Os contratualistas afirmam que
a arbitragem não pode ser entendida como de natureza pública, porque sua
sentença, em verdade, é corolário do que foi anteriormente pactuado, pois o
Estado não tem sobre esta ingerência, o que as partes acordaram, desde que
esteja dentro dos ditames legais. A atribuição do árbitro para decidir, nada
mais seria, do de dar cumprimento ao contratado.
Seguindo a linha exposta, os
privatistas se apegam ao fato de que a sentença não tem força coercitiva
autônoma, isto é, se a parte desfavorecida pela sentença se recusar a cumpri-la
é necessária a busca pelo judiciário para seu cumprimento. Não existe fase de
execução de sentença, mas somente a sua prolação e entrega às partes.
Quanto à qualidade da decisão
arbitral, o árbitro escolhido estaria sempre tecnicamente mais bem preparado do
que o juiz de investidura, pois possuiria conhecimento específico e apurado em
sua respectiva área de formação, o que, em tese, dispensaria auxílio técnico ou
pericial em geral.
Cumpre lembrar que, para cada
caso levado à arbitragem, é possível que haja regularmente árbitros
especialistas no assunto em litígio, cabendo somente às partes decidirem se
querem quaisquer deles.
Além do que foi dito, a
arbitragem tem natureza privada pelo fato do árbitro não possuir a investidura
dos juízes togados.

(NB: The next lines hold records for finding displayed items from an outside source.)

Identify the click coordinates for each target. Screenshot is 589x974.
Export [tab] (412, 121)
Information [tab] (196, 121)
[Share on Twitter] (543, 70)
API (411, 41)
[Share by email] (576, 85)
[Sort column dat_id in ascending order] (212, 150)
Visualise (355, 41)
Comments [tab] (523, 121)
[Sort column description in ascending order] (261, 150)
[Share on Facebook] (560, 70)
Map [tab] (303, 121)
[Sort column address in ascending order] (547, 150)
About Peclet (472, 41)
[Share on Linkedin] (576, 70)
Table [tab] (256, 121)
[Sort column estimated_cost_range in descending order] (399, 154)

Logo, não sendo membro do Poder Judiciário, jamais sua
função teria caráter público, uma vez que a entrada na esfera arbitral desde o
pacto contratual estipulado pelas partes, seja por cláusula compromissória,
seja por compromisso arbitral, reflete a hegemonia da autonomia da vontade em
sua forma mais primitiva.
De fato, os argumentos
privatistas perderam espaço com a Lei 9.307/1996, a qual teria adotado, aparentemente,
a teoria jurisdicional da arbitragem. Pois, antes do referido diploma legal,
essa teoria era mais latente pelo fato
da sentença arbitral se aperfeiçoar através de sua homologação pelo Poder
Judiciário, e ainda assim havia vozes a sustentar a natureza jurisdicional da
arbitragem.
Muitos doutrinadores e
defensores da teoria sustentam que a arbitragem continua marcada pela autonomia
da vontade, na fase antecedente, pelo contrato, e na consequente, pela solução
adequada do conflito, no limite do que fora contratado.

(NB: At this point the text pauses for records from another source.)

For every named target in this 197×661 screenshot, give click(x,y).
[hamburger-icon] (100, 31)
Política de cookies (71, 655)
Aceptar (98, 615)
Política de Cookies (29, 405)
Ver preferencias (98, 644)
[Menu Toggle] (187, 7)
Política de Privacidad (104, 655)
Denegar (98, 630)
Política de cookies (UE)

Sendo tão notório o confronto
entre as correntes publicistas e as privatistas, tenta-se justificar a natureza
jurídica da arbitragem como sendo mista, híbrida ou intermediária, ou
conciliatória conforme propôs Francesco Carnelutti que uniu as características
mais marcantes das duas frentes, para que a terceira proposta seja uma doutrina
abalizada.
Essa corrente aduz que a
arbitragem realmente tem raízes na autonomia privada ou vontade das partes e
que, após a convergência de seus respectivos objetivos, que antes eram
individualizados, juntam-se e se entregam à sorte da decisão arbitral.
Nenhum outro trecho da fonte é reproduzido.